[WHAT YOU WILL DO]
Once you reach the line with "The image size" in the material below, copy each line exactly up to and including the line with "Task: Check the", and skip the pictures.

[DATASET ENTRIES]
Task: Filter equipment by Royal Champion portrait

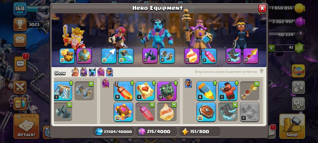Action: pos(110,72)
...
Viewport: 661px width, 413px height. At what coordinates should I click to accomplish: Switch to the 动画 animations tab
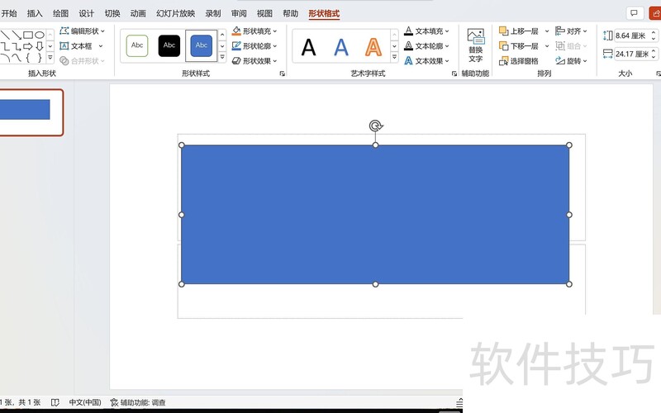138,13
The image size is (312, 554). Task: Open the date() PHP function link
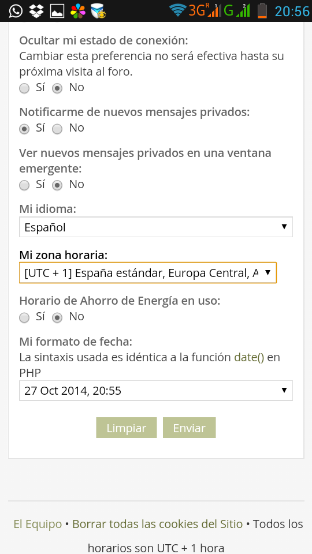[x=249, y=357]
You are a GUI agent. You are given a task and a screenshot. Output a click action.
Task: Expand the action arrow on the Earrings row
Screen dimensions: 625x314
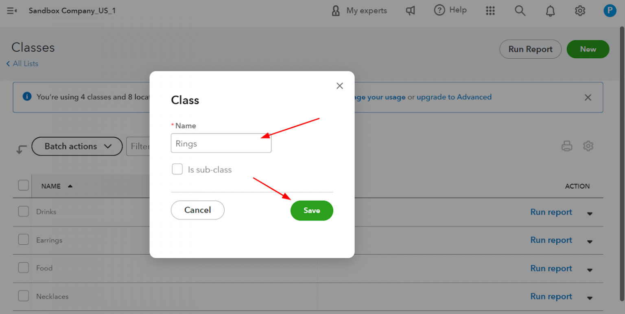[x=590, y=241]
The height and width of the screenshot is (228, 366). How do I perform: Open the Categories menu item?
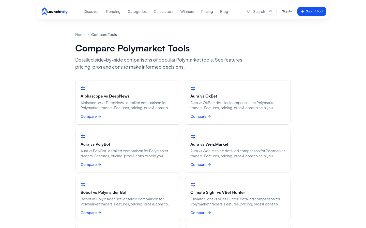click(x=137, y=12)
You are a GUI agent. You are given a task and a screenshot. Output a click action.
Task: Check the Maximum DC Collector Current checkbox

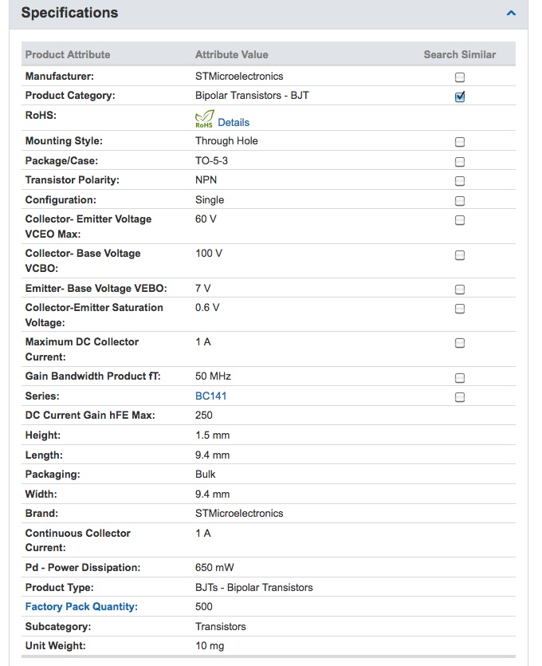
--
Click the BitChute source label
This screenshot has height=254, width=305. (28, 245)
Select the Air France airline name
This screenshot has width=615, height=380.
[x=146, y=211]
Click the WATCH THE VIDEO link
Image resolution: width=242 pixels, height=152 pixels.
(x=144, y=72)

[COMPLETED EXERCISE]
The image size is (312, 554). Task: Open the date() PHP function link
[x=249, y=357]
You are a GUI agent. You are given a task and a screenshot. Output a click action.
Task: Expand the action arrow on the Earrings row
Screen dimensions: 625x314
[x=590, y=241]
The height and width of the screenshot is (228, 366). How do I perform: Open the Categories menu item?
click(x=137, y=12)
You are a GUI agent. You are given a task and a screenshot. Output a click action.
Task: Check the Maximum DC Collector Current checkbox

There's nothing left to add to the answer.